La specialista porta ad esempio la Trisomia 21 (Sindrome di Down) ma non solo: «Con l’aumentare dell’età materna, cresce in modo esponenziale pure il rischio di altre trisomie più gravi». Naturalmente, la diagnosi prenatale è lo strumento da prendere in considerazione (anche in alcune donne più giovani): «La tecnologia permette di identificare precocemente queste sindromi: oggi abbiamo a disposizione test non invasivi su sangue materno che permettono di individuare le probabilità che il bambino presenti o meno queste anomalie genetiche». Una riflessione è d’obbligo: «La genetica può aiutare a individuare questo tipo di problematiche, ma poi starà ai genitori decidere come proseguire con un’eventuale gravidanza».
Anche l’età del padre non è esente da rischi che vanno tenuti in considerazione: «È certo che la qualità decrescente dello sperma maschile giochi un ruolo decisivo e il rischio che si verifichino cambiamenti genetici avversi nello sperma è significativamente maggiore nei padri in età. Vi sono alcune patologie che possono avere a che fare con l’età paterna avanzata, come ad esempio l’acondroplasia, comunque più rara della Trisomia 21». Le gravidanze in cui la futura madre ha 35 anni o più sono considerate «ad alto rischio» in Germania, Austria e Svizzera. Sebbene oggi la scienza offra soluzioni che accompagnano la procreazione e la gravidanza «posticipata», sarebbe meglio procreare in un’età cosiddetta «biologica», ricorda Ferrarini citando comunque una buona pratica da considerare per tempo: «La tecnologia che avanza permette la crioconservazione degli ovociti a scopo precauzionale (chiamata social freezing): una pratica clinica che consente di preservare la fertilità in donne che devono o vogliono posticipare il desiderio di maternità». Al momento, spiega la specialista, numerosi studi scientifici hanno valutato migliaia di casi accertandone l’assoluta sicurezza di procedura e dei risultati, anche a distanza di tempo: «Il congelamento dell’ovocita è un buon metodo di conservazione, non altera la struttura, anzi la preserva e permette di usare ovociti “giovani” anche in età più matura».

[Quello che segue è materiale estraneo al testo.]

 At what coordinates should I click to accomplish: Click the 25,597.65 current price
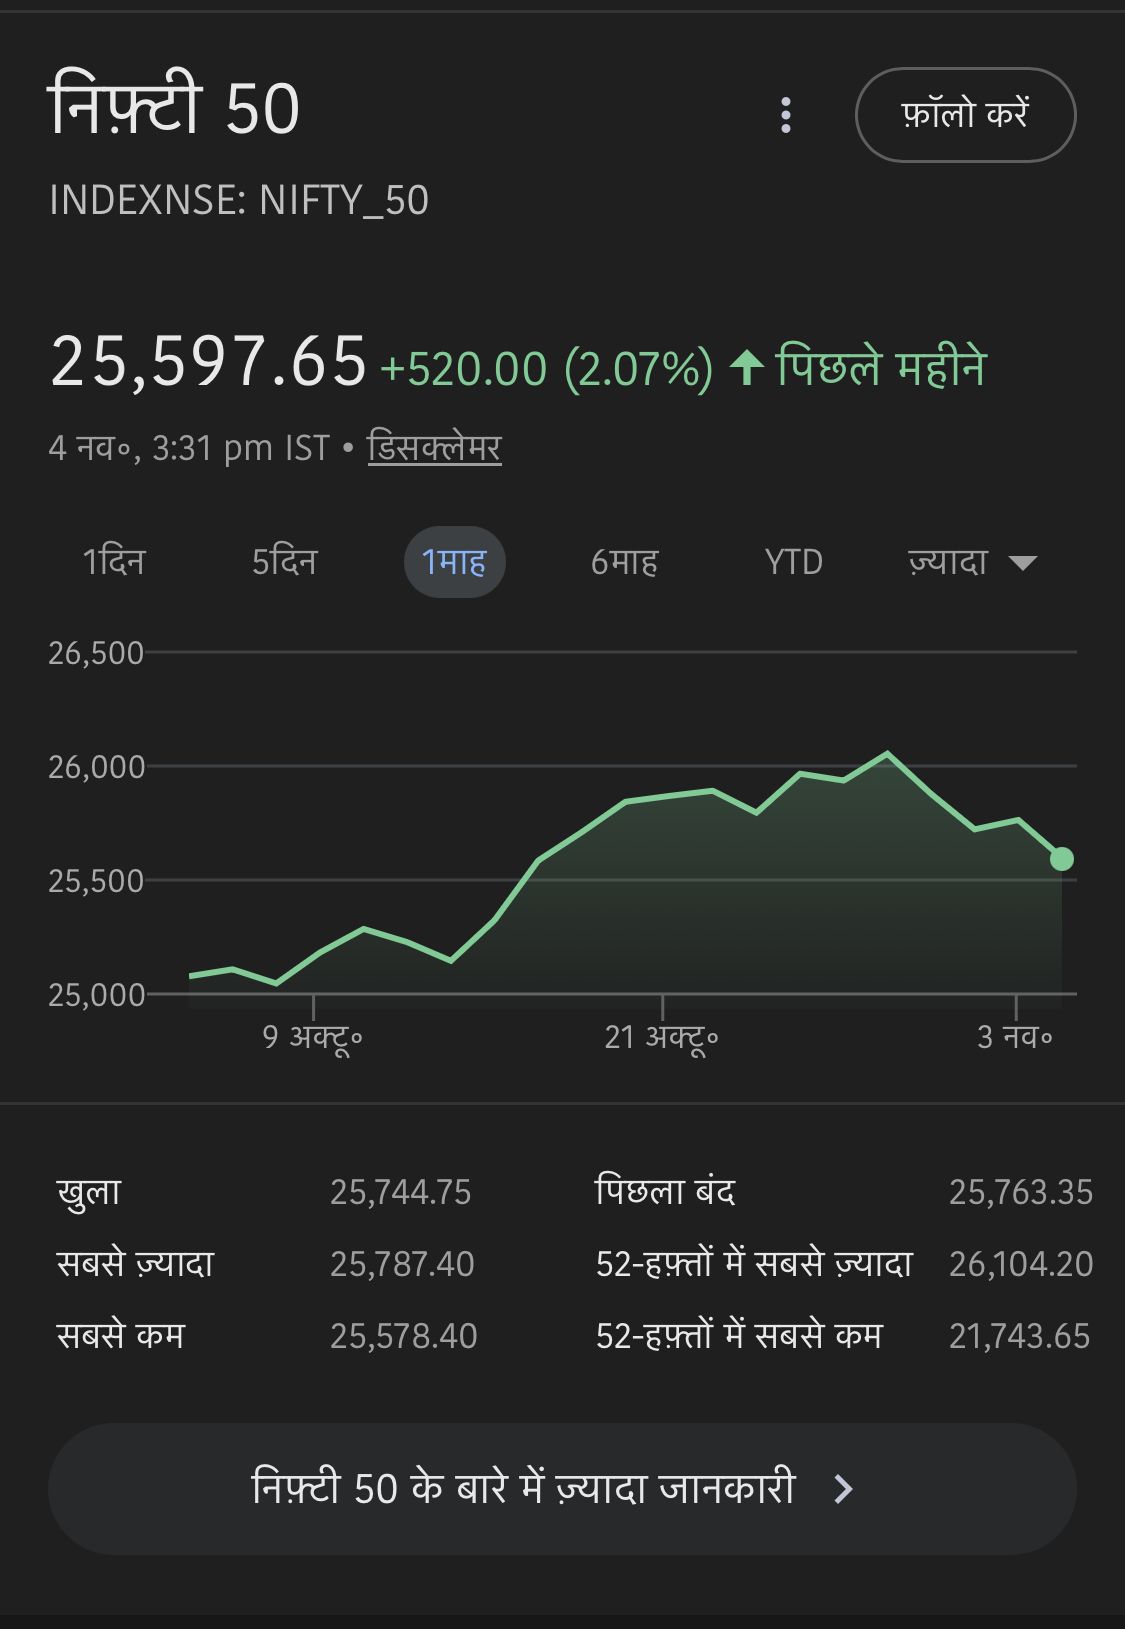point(209,361)
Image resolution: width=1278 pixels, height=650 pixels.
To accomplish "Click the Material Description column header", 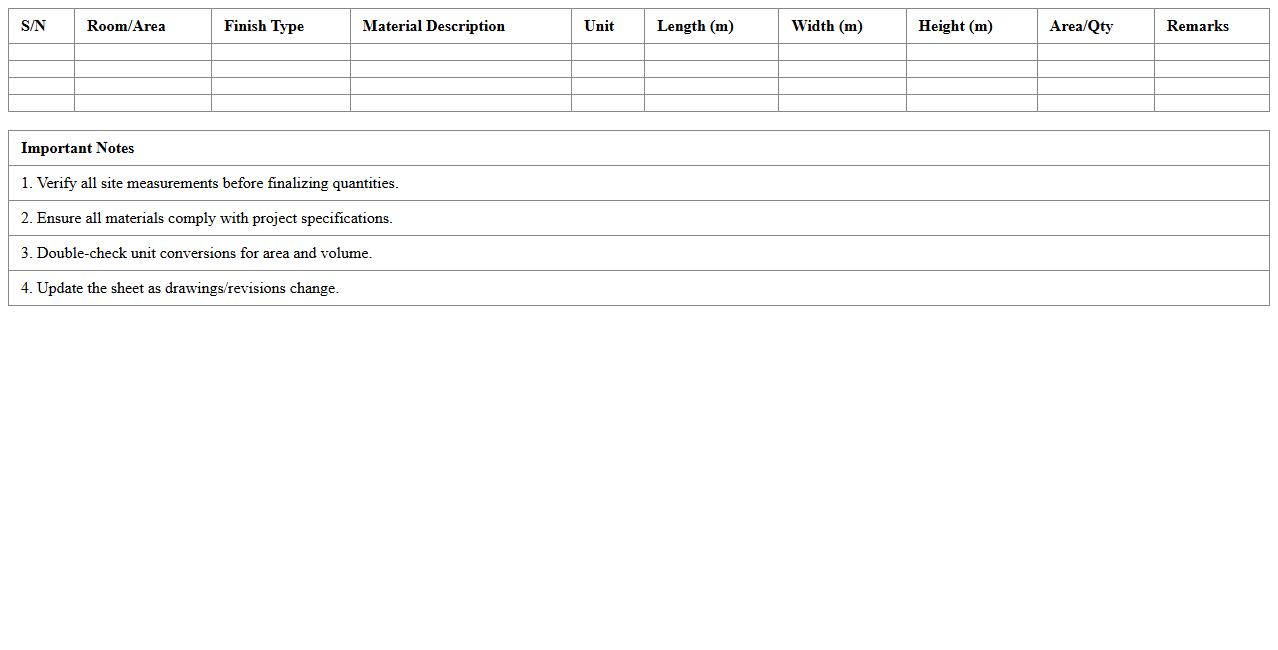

Malgrado tutto, il posticipo di un figlio ha comunque i propri lati positivi: «Oggi la donna ha un’energia che non aveva venti o cinquant’anni fa. Benessere, investimento sulla prevenzione, sulla salute e nella tecnologia favoriscono questo investimento anche nel futuro, e le donne sono più equipaggiate e consapevoli di un tempo, anche del loro corpo più morbido e accogliente». Qualsiasi sia la scelta di una gravidanza posticipata (obbligata o libera) va affrontata con ponderazione e non deve comportare giudizio: «Perché i bambini non sono robot, ma persone. Il desiderio di un figlio è un passo importante nella vita di molte coppie. La genetica può giocare un ruolo decisivo nella sua realizzazione, così come nel monitoraggio della gravidanza e nell’accoglienza del nascituro». Non resta che affrontare consapevolmente decisioni di un percorso di vita che può presentarsi anche in un’età più matura.